Fait divers : L'assassinat du marchand de bois de Neuville-sur-Ain en février 1950


Nous sommes le vendredi 24 février 1950, dans une maison située à l'entrée de Neuville-sur-Ain. Il est 21 heures. Georges André, 57 ans, propriétaire d'une scierie, est attablé avec sa femme Jeanne, née Lacombe, ses deux filles, Madeleine, 28 ans, Paulette, 22 ans et son gendre, René Bourbon, 29 ans. Ils viennent de terminer leur repas et s’apprêtent à aller se coucher. Tout à coup, deux hommes masqués, revolver au poing, surgissent dans la cuisine. 

— Haut les mains ! s’écrie l’un d’eux.

Georges est mutilé de guerre, atteint de surdité, il ne réagit pas à la sommation. Le plus grand des deux individus appuie sur la gâchette. Georges André est touché en plein cœur, il s'écroule sous l'évier, mort sur le coup. 

Les gangsters ligotent ensuite les trois femmes et le gendre terrorisés puis fouillent la maison. Ils découvrent rapidement le coffre dans lequel la victime range économies et bijoux. Ils mettent le tout dans une musette, coupent le fil du téléphone, éteignent l'électricité puis s'en vont dans la nuit. Madeleine, l'aînée des filles réussit à dénouer ses liens et libère le reste de la famille qui s'empresse auprès de Georges. Mais il est trop tard, le père est mort.
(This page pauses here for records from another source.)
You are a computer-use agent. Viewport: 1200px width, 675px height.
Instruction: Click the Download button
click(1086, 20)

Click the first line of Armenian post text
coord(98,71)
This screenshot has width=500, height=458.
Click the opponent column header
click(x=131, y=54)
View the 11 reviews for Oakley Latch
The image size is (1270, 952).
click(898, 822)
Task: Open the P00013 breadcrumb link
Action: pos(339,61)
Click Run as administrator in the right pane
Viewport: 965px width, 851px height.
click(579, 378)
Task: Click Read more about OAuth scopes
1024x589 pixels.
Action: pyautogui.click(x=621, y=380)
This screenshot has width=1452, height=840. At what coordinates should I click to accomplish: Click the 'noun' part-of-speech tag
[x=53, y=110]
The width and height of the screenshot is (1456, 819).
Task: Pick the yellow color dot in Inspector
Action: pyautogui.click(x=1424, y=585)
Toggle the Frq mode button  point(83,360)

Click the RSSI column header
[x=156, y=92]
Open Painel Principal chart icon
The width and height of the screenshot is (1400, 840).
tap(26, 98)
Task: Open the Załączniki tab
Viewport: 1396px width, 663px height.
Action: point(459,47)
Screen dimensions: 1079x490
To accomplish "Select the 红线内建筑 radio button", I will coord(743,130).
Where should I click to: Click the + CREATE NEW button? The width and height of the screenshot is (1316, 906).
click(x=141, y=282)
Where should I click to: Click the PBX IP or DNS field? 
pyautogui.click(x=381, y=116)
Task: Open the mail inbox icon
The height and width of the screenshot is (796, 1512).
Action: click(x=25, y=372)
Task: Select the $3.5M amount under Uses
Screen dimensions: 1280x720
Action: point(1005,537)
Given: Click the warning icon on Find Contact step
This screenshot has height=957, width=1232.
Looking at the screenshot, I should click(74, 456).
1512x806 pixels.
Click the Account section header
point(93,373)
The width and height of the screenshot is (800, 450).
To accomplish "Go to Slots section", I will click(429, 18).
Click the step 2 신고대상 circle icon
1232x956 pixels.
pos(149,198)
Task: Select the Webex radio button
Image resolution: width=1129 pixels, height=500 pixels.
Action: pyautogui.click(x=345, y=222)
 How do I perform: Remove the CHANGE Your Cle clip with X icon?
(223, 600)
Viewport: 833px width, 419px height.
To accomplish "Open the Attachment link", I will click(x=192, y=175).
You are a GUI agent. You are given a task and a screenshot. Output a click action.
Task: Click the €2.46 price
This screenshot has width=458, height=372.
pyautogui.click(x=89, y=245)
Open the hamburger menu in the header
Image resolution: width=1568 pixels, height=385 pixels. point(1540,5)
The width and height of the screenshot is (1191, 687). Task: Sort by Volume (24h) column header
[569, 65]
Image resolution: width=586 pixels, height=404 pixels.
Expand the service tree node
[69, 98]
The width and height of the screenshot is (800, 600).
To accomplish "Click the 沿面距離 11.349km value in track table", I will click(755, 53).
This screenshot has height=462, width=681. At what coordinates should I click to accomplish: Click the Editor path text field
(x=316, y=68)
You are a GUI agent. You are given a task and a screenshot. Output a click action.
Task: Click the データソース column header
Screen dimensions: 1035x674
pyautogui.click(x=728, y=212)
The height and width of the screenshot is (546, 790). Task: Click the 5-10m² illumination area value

Paulette, la cadette, se rend immédiatement au Café des Terrasses pour appeler la gendarmerie. 

Le lendemain matin le commissaire Faudot, de la 10ème brigade mobile de Lyon, se rend sur les lieux avec plusieurs inspecteurs et le chien policier Basso. L’animal suit les traces des malfaiteurs de la maison du crime aux berges de l’Ain, mais là il s’arrête et ne renifle plus de piste. 

Le signalement des deux hommes masqués est transmis à toutes les brigades de gendarmerie. Les témoins le décrivent tous deux avec des yeux bleus et des cheveux blonds.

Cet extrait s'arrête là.